* [Data supplied]
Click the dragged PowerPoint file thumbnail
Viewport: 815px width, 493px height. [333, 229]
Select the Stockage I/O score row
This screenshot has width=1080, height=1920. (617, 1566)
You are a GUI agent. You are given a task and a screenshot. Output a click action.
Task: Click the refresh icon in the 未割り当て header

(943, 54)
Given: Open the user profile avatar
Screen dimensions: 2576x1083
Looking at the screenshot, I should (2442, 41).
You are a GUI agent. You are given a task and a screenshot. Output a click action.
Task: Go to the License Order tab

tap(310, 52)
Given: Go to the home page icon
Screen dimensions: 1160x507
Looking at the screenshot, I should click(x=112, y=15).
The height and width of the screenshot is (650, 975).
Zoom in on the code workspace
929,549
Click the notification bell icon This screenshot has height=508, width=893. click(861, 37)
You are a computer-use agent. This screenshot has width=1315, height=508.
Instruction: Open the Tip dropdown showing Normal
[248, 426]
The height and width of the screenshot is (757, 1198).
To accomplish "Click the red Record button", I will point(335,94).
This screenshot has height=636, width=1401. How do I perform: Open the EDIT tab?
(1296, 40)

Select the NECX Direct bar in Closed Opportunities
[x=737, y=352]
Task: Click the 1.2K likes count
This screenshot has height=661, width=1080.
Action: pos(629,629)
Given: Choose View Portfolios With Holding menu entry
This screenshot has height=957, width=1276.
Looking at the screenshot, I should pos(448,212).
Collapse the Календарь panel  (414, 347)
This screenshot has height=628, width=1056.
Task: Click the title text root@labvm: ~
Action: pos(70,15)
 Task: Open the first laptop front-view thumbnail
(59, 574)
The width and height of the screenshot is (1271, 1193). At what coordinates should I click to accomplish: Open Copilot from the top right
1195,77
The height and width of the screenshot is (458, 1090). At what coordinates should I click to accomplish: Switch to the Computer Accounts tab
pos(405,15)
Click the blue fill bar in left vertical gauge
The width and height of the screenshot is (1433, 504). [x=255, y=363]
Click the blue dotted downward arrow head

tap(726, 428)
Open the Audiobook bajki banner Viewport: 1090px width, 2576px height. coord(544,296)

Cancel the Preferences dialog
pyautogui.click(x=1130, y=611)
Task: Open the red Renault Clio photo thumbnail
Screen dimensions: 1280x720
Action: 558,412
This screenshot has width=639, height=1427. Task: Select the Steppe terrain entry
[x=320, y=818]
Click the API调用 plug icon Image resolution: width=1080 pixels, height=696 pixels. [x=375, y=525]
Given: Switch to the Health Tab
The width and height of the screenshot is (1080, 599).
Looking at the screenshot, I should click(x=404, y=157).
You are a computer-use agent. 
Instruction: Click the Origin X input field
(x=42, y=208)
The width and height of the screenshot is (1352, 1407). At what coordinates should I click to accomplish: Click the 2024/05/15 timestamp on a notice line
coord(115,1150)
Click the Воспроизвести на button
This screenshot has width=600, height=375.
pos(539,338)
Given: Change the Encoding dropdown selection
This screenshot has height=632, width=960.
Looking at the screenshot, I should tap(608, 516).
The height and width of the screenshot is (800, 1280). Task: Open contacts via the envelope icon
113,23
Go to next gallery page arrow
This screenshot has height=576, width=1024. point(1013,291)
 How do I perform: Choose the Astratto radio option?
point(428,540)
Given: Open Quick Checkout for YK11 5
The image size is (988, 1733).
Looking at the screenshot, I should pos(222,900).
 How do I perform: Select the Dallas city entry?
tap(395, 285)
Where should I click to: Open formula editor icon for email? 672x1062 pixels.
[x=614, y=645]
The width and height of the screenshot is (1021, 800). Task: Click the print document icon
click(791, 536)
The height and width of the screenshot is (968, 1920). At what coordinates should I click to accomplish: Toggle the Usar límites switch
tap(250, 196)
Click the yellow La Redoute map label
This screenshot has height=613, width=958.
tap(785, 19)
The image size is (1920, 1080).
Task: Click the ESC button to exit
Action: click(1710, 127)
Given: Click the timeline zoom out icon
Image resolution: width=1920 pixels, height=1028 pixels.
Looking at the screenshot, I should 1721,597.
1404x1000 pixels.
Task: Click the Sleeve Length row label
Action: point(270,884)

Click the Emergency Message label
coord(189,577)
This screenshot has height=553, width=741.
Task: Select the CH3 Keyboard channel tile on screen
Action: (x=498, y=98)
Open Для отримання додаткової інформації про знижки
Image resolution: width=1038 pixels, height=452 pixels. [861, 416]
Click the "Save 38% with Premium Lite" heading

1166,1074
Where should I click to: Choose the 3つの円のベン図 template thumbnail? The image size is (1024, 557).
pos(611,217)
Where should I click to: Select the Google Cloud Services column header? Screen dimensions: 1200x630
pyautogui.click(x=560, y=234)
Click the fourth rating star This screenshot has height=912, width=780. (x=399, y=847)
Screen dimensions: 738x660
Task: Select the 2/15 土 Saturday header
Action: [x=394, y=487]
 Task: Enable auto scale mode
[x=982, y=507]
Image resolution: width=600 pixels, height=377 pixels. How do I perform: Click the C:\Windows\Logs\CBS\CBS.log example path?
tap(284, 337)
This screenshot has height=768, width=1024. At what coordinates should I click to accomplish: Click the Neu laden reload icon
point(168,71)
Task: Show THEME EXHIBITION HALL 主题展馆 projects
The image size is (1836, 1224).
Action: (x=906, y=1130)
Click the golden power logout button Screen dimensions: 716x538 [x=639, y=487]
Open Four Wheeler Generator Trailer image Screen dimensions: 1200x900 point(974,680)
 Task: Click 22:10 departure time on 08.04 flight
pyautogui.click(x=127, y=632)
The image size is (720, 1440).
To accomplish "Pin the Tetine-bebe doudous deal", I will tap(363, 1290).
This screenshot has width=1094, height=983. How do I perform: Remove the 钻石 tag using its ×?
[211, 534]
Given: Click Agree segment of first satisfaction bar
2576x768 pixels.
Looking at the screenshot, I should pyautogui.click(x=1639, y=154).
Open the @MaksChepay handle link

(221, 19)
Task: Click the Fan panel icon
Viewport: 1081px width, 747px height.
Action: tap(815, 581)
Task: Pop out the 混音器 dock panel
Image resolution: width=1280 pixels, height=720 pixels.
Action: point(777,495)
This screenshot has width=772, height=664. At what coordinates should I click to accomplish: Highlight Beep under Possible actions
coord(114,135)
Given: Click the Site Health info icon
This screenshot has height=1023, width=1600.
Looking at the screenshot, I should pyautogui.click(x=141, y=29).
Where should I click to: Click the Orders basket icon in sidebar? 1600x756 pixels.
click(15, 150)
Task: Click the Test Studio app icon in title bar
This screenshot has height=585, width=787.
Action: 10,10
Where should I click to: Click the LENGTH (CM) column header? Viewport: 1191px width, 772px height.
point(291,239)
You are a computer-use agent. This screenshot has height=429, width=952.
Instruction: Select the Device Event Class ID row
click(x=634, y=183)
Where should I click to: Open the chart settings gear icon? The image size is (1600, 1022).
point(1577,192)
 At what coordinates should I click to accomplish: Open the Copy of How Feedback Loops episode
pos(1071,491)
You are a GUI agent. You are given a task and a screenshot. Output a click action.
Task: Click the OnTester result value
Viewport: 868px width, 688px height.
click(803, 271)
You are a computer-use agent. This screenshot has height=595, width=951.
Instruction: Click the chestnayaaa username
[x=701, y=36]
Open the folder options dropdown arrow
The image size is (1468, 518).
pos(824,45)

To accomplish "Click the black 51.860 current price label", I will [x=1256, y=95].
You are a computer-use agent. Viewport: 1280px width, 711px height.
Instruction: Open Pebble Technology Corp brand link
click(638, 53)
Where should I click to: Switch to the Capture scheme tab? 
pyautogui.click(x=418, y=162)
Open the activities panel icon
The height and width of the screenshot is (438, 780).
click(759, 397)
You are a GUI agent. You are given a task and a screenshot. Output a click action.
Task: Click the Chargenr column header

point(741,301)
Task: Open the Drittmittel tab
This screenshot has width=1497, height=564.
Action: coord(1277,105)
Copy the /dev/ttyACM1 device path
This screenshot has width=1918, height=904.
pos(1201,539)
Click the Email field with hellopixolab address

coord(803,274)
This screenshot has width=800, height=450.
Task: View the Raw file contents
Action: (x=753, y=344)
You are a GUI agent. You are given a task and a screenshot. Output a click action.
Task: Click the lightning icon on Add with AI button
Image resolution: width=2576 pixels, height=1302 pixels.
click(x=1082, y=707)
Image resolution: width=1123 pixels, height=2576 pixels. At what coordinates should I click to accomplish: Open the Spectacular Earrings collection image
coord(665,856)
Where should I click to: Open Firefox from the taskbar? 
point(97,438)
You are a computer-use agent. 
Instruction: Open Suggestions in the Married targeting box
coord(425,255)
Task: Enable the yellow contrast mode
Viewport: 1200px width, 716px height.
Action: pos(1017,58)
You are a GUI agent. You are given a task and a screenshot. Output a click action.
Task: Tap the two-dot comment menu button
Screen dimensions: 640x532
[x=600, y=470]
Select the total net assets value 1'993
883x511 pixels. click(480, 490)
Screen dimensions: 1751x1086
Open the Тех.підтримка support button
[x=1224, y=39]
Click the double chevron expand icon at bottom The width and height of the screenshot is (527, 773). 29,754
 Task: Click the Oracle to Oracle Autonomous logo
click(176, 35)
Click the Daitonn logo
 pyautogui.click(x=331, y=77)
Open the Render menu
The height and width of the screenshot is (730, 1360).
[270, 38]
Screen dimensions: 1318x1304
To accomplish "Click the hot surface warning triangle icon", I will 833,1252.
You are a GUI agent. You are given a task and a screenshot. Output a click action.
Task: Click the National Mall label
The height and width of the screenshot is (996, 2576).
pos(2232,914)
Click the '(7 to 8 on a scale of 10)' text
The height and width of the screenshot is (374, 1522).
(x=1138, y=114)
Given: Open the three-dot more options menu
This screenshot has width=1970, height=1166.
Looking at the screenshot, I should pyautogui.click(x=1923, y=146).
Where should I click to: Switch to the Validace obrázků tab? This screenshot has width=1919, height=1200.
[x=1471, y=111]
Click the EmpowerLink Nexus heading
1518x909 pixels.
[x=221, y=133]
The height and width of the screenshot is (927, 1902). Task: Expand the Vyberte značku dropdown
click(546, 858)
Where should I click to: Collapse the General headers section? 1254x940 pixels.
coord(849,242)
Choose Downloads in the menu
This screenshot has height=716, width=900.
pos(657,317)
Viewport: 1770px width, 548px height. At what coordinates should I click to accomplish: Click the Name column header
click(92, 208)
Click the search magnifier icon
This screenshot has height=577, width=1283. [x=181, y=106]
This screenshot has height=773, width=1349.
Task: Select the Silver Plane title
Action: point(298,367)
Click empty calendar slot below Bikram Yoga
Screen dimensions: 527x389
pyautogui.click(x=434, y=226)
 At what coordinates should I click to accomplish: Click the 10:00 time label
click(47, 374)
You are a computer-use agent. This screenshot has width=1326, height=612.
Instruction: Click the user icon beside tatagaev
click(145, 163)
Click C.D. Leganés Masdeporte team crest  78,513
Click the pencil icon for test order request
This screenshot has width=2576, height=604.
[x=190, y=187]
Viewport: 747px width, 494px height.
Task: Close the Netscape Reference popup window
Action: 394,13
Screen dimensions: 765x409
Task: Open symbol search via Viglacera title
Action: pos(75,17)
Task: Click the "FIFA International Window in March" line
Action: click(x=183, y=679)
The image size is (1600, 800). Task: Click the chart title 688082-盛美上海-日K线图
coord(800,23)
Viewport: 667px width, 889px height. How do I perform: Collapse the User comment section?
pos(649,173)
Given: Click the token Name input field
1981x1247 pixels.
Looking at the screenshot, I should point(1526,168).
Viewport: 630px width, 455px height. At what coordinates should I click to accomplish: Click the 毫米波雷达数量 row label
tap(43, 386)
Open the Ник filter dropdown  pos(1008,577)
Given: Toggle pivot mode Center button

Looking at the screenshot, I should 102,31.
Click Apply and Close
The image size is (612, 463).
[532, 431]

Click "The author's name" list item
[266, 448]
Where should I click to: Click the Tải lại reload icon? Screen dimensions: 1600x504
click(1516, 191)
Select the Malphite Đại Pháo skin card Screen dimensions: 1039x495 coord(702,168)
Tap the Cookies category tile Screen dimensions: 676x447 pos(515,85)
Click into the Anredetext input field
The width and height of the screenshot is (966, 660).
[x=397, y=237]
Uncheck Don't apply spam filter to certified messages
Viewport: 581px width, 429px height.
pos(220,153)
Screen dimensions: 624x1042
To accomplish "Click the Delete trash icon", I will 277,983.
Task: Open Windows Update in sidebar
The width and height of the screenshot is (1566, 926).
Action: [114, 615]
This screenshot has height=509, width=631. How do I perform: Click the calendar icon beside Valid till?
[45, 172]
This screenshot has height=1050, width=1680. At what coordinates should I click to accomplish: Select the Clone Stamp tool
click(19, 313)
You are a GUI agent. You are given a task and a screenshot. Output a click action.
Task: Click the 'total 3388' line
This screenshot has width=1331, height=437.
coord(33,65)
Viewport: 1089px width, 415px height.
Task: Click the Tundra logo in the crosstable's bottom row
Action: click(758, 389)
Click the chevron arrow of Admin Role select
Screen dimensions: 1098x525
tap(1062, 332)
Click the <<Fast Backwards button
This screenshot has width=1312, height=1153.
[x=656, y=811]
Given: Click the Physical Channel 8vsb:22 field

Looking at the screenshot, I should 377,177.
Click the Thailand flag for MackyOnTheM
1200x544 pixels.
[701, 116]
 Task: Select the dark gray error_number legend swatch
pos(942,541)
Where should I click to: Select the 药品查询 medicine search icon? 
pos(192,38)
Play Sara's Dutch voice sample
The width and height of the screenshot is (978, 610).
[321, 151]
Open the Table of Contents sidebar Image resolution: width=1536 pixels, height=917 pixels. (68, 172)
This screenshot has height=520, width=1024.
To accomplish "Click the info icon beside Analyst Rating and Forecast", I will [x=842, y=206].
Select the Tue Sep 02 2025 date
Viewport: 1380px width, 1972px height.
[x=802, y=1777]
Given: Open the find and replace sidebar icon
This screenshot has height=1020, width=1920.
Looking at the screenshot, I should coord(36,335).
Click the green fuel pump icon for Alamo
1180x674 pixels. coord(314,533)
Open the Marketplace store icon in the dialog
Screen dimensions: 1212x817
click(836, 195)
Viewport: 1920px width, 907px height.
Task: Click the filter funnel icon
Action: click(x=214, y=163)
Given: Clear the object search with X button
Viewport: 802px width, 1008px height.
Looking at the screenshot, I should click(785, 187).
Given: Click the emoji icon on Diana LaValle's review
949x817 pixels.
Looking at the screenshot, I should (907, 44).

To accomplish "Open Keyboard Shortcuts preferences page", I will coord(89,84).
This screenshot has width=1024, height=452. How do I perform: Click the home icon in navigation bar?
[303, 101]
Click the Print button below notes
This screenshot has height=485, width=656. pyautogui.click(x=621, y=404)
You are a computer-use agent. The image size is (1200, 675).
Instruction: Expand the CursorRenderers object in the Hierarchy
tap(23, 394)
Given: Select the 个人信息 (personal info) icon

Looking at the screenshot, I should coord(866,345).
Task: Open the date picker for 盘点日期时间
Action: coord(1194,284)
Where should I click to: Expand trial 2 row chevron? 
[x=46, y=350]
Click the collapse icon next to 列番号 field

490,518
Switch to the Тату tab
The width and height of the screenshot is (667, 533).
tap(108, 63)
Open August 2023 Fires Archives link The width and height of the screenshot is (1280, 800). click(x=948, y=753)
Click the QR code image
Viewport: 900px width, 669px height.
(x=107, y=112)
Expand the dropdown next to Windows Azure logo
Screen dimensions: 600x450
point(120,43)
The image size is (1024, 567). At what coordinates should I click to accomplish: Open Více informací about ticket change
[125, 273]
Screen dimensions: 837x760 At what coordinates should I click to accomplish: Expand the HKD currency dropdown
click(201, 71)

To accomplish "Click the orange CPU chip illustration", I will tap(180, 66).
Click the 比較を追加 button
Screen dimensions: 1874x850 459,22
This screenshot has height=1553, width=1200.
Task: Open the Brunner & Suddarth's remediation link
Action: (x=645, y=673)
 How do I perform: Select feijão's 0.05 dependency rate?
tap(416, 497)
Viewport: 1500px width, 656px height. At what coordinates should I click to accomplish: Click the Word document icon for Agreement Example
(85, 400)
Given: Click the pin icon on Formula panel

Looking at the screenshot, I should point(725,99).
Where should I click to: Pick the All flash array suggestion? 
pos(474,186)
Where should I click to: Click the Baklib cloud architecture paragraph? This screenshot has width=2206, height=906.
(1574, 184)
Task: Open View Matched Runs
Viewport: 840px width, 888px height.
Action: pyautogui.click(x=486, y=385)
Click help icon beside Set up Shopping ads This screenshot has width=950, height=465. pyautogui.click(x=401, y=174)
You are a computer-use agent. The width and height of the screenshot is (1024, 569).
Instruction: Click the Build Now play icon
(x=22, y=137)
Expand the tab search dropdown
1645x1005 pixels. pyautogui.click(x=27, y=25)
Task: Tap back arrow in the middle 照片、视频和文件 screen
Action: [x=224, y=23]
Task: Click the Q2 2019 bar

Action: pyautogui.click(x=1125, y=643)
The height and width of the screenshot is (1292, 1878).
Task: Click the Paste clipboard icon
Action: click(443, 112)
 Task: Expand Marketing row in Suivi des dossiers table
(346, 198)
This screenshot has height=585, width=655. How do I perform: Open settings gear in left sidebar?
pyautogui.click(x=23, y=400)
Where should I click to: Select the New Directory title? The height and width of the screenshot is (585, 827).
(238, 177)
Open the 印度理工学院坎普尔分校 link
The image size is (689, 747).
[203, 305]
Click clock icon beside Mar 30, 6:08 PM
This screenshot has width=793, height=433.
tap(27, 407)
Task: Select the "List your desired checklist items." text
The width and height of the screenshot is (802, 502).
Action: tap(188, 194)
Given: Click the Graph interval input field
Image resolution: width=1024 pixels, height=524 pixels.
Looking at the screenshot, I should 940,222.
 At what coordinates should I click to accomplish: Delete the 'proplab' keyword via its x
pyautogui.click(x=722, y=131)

* [Your assignment]
Read the material above and copy out each line holding "will".

* [Solution]
To accomplish "Click the red Record button", I will point(335,94).
To accomplish "Pin the Tetine-bebe doudous deal", I will tap(363, 1290).
To accomplish "Click the black 51.860 current price label", I will [x=1256, y=95].
To accomplish "Click the hot surface warning triangle icon", I will 833,1252.
To accomplish "Click the Delete trash icon", I will 277,983.
To accomplish "Click the info icon beside Analyst Rating and Forecast", I will [x=842, y=206].
To accomplish "Open Keyboard Shortcuts preferences page", I will coord(89,84).
To accomplish "Click the orange CPU chip illustration", I will tap(180, 66).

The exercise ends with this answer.